_Aim:_ Please convert the data from the line with "[menuitem] (17, 16)" through the last line of the data, both included, into a Markdown table with the columns Row and Content. Number each line and leave out blank lines.

_Provided records:_
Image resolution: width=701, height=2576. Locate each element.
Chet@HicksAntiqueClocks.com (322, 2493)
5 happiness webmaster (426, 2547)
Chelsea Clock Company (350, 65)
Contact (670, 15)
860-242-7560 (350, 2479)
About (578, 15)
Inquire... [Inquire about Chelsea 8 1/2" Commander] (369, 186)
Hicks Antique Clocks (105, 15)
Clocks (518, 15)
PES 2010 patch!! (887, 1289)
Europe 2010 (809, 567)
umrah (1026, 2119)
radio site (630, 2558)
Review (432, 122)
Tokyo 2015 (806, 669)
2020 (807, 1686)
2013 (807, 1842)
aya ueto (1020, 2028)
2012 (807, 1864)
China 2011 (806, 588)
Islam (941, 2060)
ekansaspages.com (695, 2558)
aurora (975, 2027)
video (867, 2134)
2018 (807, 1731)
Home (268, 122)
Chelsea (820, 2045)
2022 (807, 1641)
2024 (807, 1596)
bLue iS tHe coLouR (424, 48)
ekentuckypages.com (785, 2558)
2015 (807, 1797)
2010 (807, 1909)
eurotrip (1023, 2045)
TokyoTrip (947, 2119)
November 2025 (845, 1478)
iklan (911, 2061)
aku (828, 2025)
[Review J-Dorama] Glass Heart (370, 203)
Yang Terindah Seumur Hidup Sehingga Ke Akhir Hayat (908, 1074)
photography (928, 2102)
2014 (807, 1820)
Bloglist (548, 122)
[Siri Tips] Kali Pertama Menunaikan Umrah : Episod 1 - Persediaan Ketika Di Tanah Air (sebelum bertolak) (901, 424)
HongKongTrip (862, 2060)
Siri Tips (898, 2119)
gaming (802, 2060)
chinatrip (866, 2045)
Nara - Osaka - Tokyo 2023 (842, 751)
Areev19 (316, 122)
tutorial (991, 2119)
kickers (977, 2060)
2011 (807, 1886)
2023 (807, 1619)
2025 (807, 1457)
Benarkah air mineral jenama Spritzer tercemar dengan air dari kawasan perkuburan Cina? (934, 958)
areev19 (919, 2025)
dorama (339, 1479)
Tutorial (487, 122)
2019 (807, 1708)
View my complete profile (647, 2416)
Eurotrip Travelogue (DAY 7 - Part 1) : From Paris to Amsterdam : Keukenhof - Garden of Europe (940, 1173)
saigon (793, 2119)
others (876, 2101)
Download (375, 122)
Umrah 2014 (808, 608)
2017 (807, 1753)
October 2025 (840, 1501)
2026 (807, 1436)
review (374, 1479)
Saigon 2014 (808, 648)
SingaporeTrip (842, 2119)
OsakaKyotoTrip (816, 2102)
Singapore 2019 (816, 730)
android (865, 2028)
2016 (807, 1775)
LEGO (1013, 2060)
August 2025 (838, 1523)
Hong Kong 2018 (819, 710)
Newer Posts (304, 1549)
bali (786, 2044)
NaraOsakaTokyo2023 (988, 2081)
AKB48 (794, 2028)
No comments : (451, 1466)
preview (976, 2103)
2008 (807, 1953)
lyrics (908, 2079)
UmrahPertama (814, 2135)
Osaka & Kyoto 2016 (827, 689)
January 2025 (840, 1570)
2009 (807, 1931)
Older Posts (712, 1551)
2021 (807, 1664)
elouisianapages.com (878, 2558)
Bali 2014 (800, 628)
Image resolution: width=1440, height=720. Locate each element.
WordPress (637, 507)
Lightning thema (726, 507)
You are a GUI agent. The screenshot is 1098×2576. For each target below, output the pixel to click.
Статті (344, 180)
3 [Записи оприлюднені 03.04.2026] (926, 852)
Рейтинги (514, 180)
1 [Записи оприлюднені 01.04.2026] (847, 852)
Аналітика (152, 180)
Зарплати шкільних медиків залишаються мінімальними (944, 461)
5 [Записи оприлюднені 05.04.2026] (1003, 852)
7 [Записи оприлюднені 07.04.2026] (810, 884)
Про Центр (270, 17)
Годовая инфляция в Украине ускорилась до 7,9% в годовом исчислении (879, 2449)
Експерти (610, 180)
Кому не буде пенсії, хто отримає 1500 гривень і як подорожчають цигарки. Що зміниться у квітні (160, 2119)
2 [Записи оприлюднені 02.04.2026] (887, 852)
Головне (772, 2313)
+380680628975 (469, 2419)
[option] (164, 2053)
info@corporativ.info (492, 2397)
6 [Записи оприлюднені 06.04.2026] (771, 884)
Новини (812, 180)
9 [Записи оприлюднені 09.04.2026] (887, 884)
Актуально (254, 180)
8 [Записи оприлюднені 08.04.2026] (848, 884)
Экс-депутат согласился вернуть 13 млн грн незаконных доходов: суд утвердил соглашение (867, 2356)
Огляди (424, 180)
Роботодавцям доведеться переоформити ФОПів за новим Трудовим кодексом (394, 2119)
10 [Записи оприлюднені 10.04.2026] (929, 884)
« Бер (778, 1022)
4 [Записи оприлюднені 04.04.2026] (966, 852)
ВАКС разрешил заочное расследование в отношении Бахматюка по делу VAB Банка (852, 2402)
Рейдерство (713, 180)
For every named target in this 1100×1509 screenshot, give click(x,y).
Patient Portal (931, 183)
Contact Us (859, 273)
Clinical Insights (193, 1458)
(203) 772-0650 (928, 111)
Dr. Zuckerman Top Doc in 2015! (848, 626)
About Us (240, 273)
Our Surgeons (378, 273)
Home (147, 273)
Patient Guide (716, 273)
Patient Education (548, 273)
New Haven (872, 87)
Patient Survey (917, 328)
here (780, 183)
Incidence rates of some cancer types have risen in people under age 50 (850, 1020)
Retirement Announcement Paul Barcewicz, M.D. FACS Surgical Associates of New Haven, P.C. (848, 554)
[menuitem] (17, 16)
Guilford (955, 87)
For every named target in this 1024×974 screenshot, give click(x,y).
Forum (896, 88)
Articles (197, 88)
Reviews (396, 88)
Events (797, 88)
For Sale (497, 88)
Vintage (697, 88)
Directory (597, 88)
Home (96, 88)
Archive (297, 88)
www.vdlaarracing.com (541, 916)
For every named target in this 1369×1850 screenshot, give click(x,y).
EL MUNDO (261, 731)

_Completed task:_
| Row | Content |
|---|---|
| 1 | [menuitem] (17, 16) |
| 2 | Guilford (955, 87) |
| 3 | For every named target in this 1024×974 screenshot, give click(x,y). |
| 4 | Forum (896, 88) |
| 5 | Articles (197, 88) |
| 6 | Reviews (396, 88) |
| 7 | Events (797, 88) |
| 8 | For Sale (497, 88) |
| 9 | Vintage (697, 88) |
| 10 | Directory (597, 88) |
| 11 | Home (96, 88) |
| 12 | Archive (297, 88) |
| 13 | www.vdlaarracing.com (541, 916) |
| 14 | For every named target in this 1369×1850 screenshot, give click(x,y). |
| 15 | EL MUNDO (261, 731) |